Search the entries below for the word "height" and copy each line that has it.

DATA below:

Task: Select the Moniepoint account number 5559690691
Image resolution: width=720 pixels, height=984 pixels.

End of DATA.
DATA below:

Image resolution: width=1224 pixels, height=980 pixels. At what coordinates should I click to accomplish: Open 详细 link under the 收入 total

End of DATA.
DATA below:

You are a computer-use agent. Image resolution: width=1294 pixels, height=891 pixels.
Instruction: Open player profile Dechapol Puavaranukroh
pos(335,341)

End of DATA.

SOLUTION TO THE EXERCISE >>
Image resolution: width=720 pixels, height=984 pixels.
Image resolution: width=1224 pixels, height=980 pixels. At what coordinates should I click to accomplish: Open 详细 link under the 收入 total
You are a computer-use agent. Image resolution: width=1294 pixels, height=891 pixels.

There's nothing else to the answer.